Slowly modulating flanging is another effect that works well on pads and pulsing sequenced synth parts.

3. True bypass

A quick search on the internet for 'tone suck' shows that some stompboxes (slightly) alter the tone of anything passing through even when bypass is engaged. If you have a pedal that's going to be patched more permanently, then look for one with a 'true bypass' switch.

4. Reverbs, springs and things

Reverb may seem like it's best left to plugin or rack processors. However, there is a place for recording with it already applied, especially when using longer and more extreme reverb settings.

The Strymon blueSky has various reverb types covering plates, rooms and springs, but it also offers mod and shimmer variations. Subtle pitch modulation applied to a reverb works brilliantly on big reverbs for '80s synth stabs, but the shimmer option is very special. By adding regenerative upwards pitchshifting, a cloud of higher harmonics is created to sit on top of the original.

Although not strictly a stomp box - though spring reverb pedals are available - a lot of fun can be had (for about £30) by running the aux send from your desk into a headphone amp and on to a guitar reverb spring tank. Patch the spring's output into a spare channel's mic input for instant dull, twangy and resonant reverb.

5. Don't forget your beats

Pedals can be applied to more than a guitar or synth. Drums are a prime candidate for being mashed or tweaked. Try running all your drums through a distortion or delay.

© Uli Deck/Corbis

6. Be epic

Effects are an important factor in achieving epic synth soundscapes. TC Electronic Hall of Fame reverb pedal is surprisingly effective at adding long modulated reverb to synths with simple hands-on control (and more complex editing via USB if required) - there's also a cheaper single-knob mini version. Or dial in a shimmer effect. This combination of delay, pitchshifting and reverb finessed by Brian Eno (above) and Daniel Lanois creates a halo of reverberant high harmonics on top of anything you play. Strymon have this as a dedicated mode in their blueSky reverb pedal and its bigger brother the Strymon BigSky.

© Rune Hellestad/Corbis

7.Get that Jean Michel Jarre Oxygène pad

Synth music was promoted hugely by Jean Michel Jarre's first two albums, Oxygène and Équinoxe. Both make heavy use of the string ensemble section of an Eminent 310 organ run into an Electro-Harmonix Small Stone Phaser to provide the, now-clichéd, sweeping synth pads.

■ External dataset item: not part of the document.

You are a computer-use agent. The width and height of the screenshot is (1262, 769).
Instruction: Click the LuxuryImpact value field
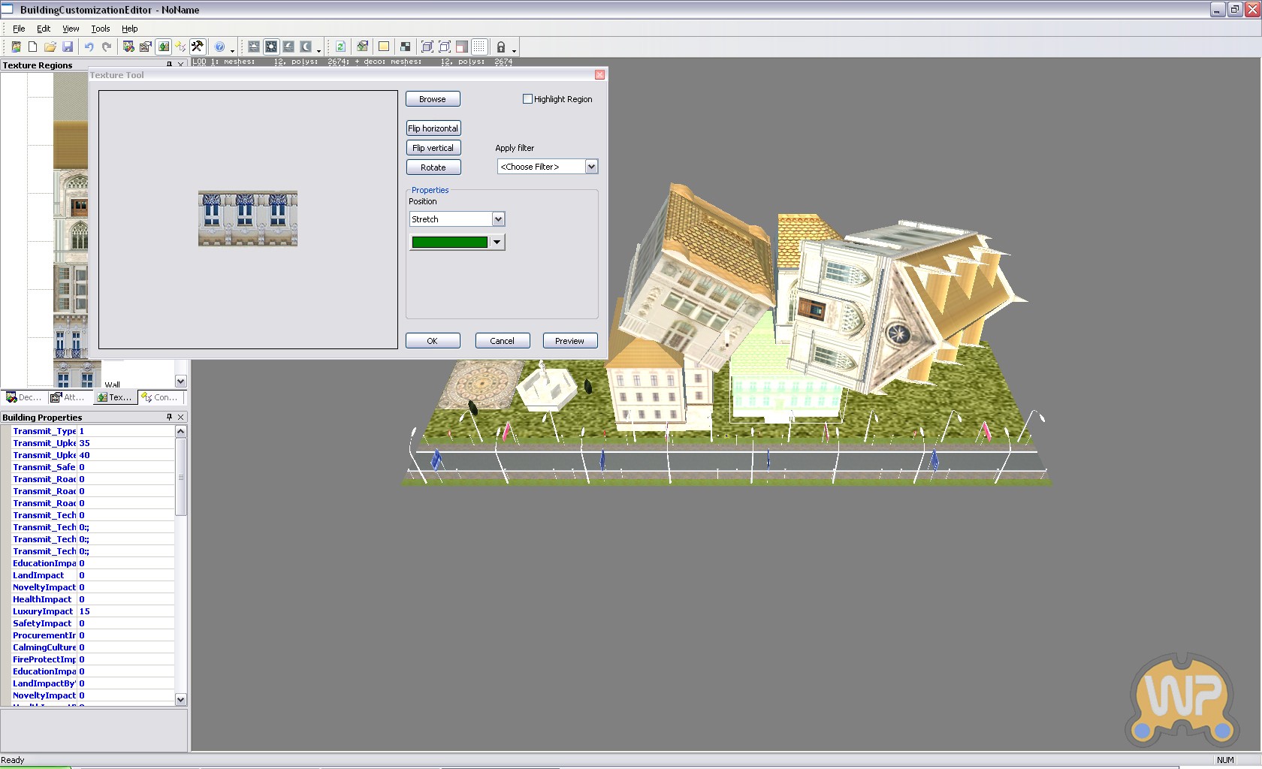point(126,611)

He wasn't the only one doing this - the string-machine plus phaser combo can be heard in many other places, including Donna Summer's I Feel Love produced by Georgio Moroder, who counts Daft Punk among his fan-boy friends. Slowly modulating flanging is another effect that works well on pads and pulsing sequenced synth parts.

8. No two pedals are the same

Different models of phaser and chorus, for example, will effect the sound in different ways. Try comparing, say, the MXR Phase 90 to an Electro-Harmonix Small Stone.

9. Create metallic nastiness

The beauty of guitar pedals is the ease with which they can be patched together to create your own individual sonic mayhem. Instant inharmonic craziness can be achieved almost instantly with an effect like the Way Huge Electronics Ringworm. This is a ring-modulator with blend control and LFO. A ring-modulator creates sum and difference signals between twin inputs. In this case, one input is that from your guitar, synth or drum machine, and the other is an internal oscillator. The LFO (or external CV) can be used to modulate the pitch of the internal oscillator and a blend control is used to balance this with the source.